• WHAT YOU SHOULD DO:
Reproduce the records starting with the line that contains "Switch to the 电子地图 tab" and going on through the line that contains "click(549, 450)", swapping "magnifier" for "lens" and leaving everything else unchanged. Give only those lines.

┌─ INFORMATION PROVIDED

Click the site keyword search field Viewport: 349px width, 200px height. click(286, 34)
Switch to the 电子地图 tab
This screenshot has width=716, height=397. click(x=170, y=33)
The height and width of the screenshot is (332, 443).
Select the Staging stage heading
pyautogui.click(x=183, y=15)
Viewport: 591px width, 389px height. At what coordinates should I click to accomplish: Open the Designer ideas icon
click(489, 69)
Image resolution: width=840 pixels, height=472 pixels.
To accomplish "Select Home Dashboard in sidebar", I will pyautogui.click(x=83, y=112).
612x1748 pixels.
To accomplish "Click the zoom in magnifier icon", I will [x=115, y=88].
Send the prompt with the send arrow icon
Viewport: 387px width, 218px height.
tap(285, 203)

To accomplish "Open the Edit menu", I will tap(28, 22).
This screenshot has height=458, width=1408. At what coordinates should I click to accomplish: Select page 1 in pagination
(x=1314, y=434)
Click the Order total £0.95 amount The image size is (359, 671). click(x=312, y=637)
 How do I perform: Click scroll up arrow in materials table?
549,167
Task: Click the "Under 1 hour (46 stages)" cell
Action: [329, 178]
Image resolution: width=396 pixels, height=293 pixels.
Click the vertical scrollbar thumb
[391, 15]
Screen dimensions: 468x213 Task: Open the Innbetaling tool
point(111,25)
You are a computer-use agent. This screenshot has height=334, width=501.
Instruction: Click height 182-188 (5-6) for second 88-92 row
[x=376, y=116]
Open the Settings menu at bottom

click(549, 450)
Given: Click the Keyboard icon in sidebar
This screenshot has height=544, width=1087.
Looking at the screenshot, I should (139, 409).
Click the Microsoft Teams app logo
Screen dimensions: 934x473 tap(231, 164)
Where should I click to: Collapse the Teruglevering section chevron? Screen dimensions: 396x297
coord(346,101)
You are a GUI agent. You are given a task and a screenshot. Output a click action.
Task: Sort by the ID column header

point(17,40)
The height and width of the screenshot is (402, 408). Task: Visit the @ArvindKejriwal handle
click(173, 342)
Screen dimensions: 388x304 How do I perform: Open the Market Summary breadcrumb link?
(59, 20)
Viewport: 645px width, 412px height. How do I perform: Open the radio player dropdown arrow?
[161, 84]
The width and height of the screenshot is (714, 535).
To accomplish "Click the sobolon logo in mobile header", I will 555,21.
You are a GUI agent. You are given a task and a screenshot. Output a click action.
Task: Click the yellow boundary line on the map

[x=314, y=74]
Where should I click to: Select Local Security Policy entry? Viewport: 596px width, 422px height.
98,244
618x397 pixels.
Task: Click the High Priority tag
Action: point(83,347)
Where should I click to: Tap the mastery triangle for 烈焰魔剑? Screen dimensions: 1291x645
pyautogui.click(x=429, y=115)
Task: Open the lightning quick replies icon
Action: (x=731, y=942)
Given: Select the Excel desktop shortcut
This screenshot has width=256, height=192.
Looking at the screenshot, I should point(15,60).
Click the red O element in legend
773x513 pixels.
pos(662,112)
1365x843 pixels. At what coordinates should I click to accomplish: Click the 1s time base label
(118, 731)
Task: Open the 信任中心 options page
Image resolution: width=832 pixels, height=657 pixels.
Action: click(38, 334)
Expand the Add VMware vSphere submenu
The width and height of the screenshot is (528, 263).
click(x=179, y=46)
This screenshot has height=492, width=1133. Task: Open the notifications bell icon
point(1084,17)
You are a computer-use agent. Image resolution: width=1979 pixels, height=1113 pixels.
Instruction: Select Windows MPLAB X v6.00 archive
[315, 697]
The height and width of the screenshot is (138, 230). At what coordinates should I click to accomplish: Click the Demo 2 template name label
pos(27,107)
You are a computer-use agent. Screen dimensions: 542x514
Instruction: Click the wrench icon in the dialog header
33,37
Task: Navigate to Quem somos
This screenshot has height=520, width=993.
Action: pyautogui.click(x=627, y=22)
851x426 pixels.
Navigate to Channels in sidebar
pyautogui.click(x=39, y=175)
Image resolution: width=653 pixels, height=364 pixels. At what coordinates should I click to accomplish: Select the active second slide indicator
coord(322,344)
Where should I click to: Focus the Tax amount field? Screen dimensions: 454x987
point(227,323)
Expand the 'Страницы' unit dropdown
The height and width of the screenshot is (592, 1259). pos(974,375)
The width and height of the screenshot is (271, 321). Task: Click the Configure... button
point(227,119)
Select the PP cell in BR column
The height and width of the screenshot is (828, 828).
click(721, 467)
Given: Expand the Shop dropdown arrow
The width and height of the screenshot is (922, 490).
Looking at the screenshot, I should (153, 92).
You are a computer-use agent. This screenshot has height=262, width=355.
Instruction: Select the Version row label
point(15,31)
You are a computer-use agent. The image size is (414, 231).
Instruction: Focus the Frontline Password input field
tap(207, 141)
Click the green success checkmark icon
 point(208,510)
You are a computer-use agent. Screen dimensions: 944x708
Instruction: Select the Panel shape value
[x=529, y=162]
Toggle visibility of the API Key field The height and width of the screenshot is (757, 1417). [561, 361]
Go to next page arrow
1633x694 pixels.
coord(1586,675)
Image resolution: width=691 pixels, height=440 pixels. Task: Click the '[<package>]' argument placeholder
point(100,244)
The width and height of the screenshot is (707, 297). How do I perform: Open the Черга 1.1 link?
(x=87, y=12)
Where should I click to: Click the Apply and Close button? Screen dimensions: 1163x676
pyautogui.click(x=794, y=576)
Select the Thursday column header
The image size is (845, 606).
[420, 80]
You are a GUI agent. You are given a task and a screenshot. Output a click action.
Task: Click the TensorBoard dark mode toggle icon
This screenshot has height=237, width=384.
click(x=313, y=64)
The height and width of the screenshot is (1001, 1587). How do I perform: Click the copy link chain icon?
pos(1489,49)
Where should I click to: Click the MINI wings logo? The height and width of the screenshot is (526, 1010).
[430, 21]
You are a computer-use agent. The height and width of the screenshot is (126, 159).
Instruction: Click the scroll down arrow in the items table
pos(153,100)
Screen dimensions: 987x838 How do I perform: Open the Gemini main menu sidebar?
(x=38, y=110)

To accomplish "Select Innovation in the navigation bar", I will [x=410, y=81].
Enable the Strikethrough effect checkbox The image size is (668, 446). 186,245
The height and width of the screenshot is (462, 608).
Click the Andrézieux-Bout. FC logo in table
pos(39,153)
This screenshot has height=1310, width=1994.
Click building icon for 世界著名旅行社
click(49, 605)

└─

• RESPONSE BELOW:
Switch to the 电子地图 tab
This screenshot has width=716, height=397. click(x=170, y=33)
The height and width of the screenshot is (332, 443).
Select the Staging stage heading
pyautogui.click(x=183, y=15)
Viewport: 591px width, 389px height. At what coordinates should I click to accomplish: Open the Designer ideas icon
click(489, 69)
Image resolution: width=840 pixels, height=472 pixels.
To accomplish "Select Home Dashboard in sidebar", I will pyautogui.click(x=83, y=112).
612x1748 pixels.
To accomplish "Click the zoom in lens icon", I will [x=115, y=88].
Send the prompt with the send arrow icon
Viewport: 387px width, 218px height.
tap(285, 203)

To accomplish "Open the Edit menu", I will tap(28, 22).
This screenshot has height=458, width=1408. At what coordinates should I click to accomplish: Select page 1 in pagination
(x=1314, y=434)
Click the Order total £0.95 amount The image size is (359, 671). click(x=312, y=637)
 How do I perform: Click scroll up arrow in materials table?
549,167
Task: Click the "Under 1 hour (46 stages)" cell
Action: [329, 178]
Image resolution: width=396 pixels, height=293 pixels.
Click the vertical scrollbar thumb
[391, 15]
Screen dimensions: 468x213 Task: Open the Innbetaling tool
point(111,25)
You are a computer-use agent. This screenshot has height=334, width=501.
Instruction: Click height 182-188 (5-6) for second 88-92 row
[x=376, y=116]
Open the Settings menu at bottom

click(549, 450)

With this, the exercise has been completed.